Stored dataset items
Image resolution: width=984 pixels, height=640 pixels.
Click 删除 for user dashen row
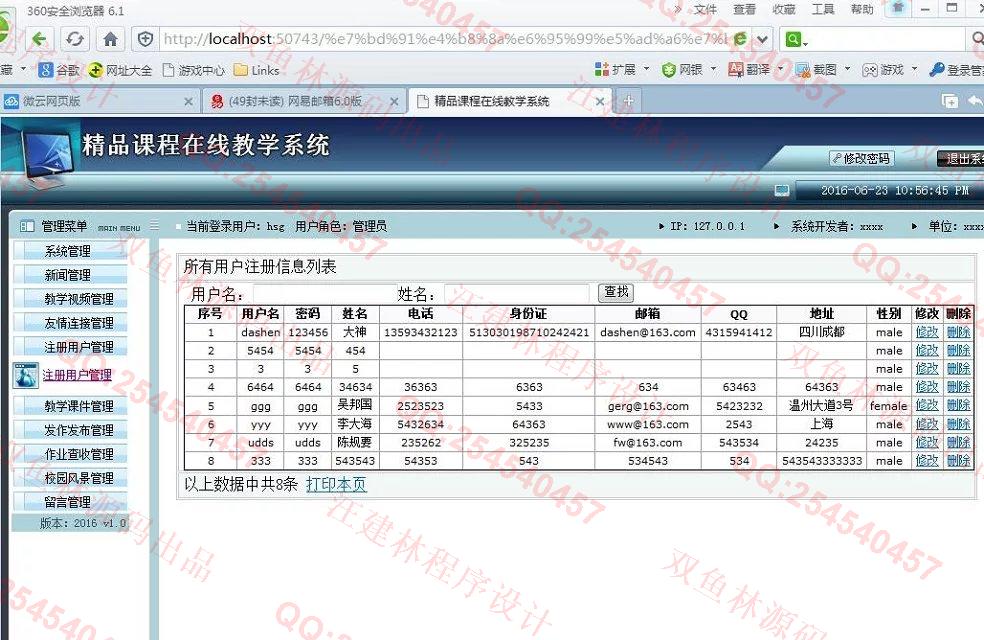[x=958, y=332]

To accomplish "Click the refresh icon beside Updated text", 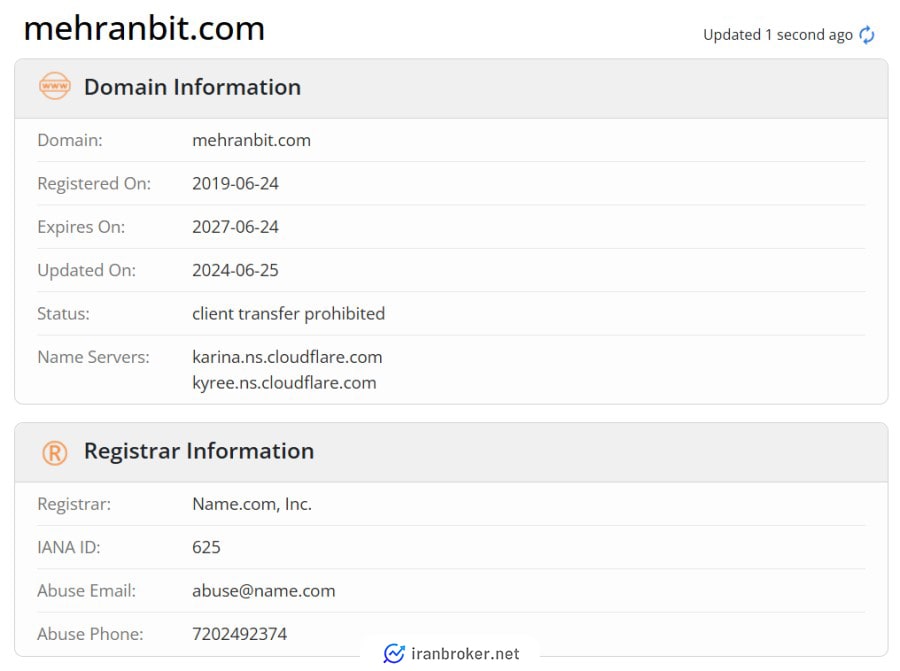I will pos(867,35).
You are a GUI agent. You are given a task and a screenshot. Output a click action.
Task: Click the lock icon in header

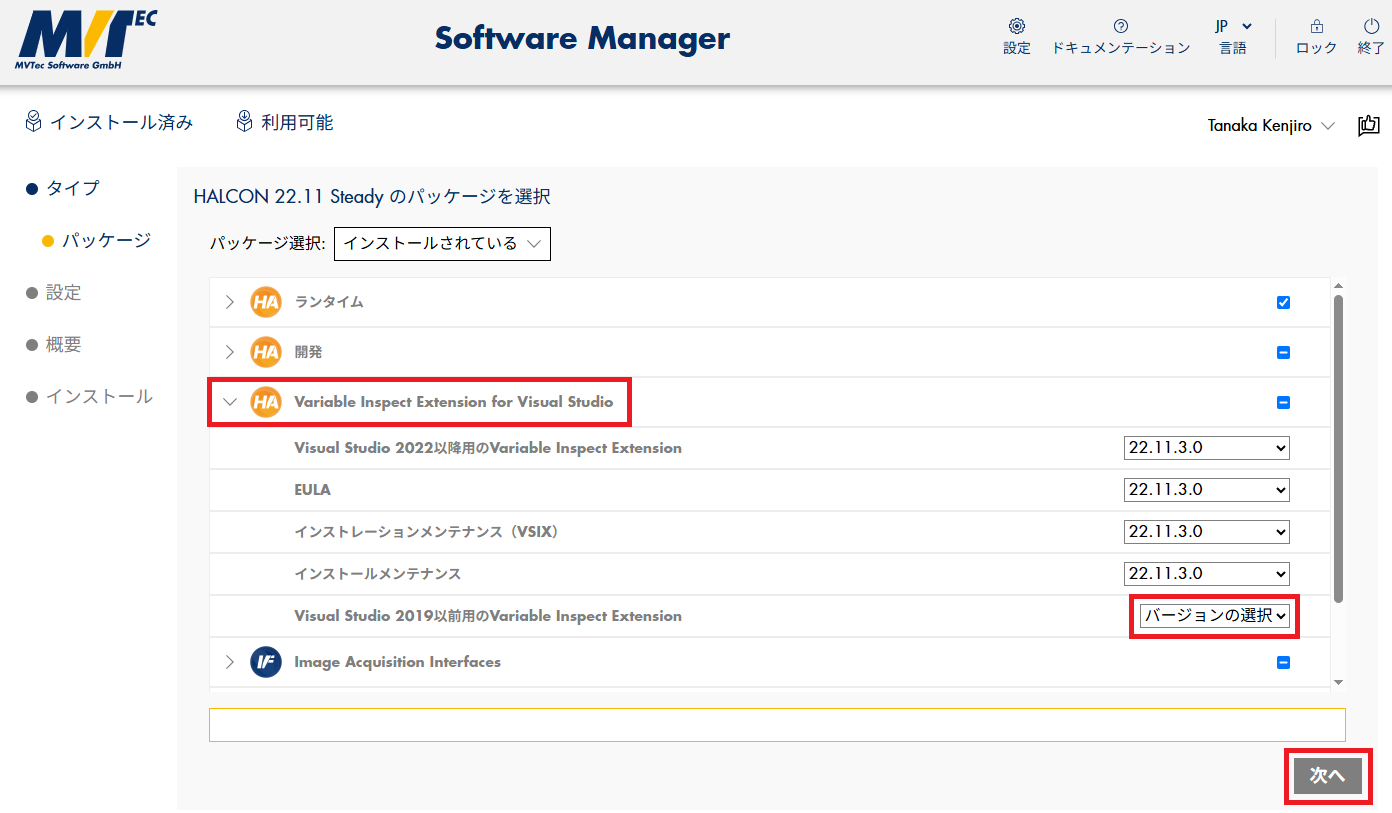(x=1316, y=27)
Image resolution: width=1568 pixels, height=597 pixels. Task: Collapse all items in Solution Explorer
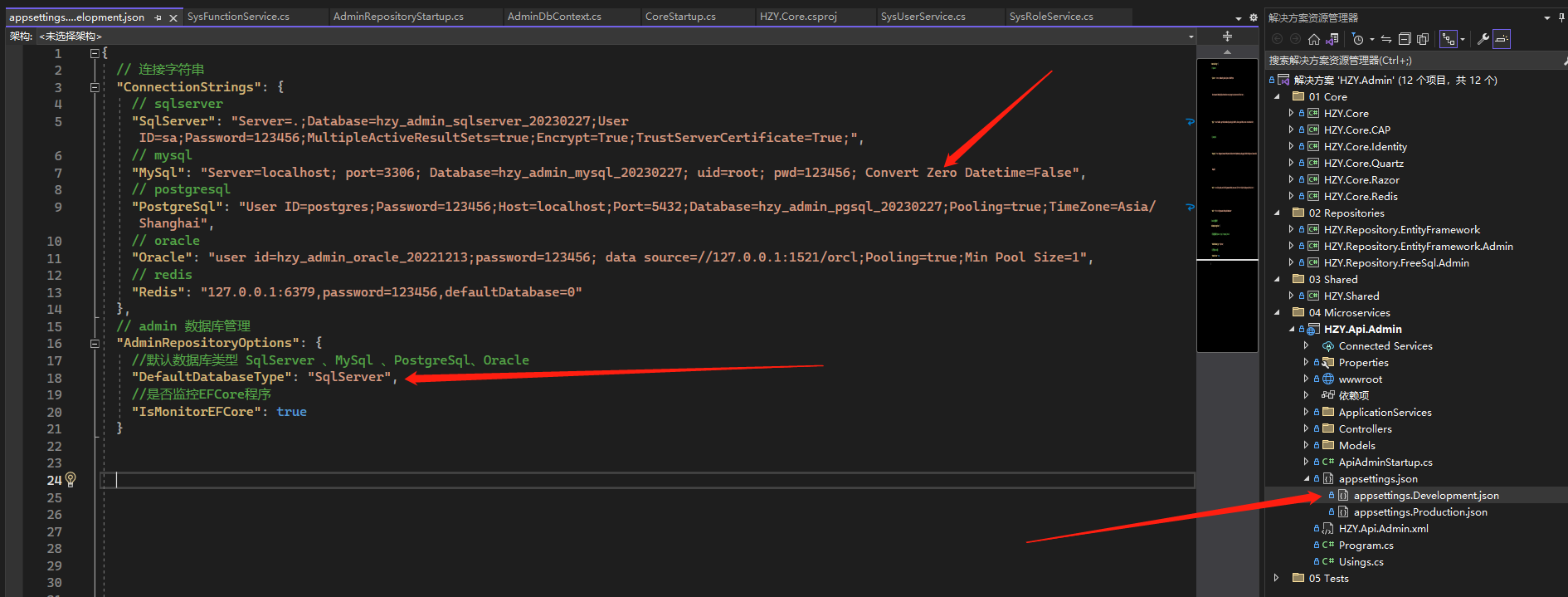point(1405,39)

▶ [Given problem] Write out the entries again from the line containing "Image resolution: width=1568" through the end of the entries, both included, keeping the requests and adding 47 to every coordinate in the answers. Leave the pictures out.

▶ [Task solution]
Image resolution: width=1568 pixels, height=597 pixels. Task: Collapse all items in Solution Explorer
point(1452,86)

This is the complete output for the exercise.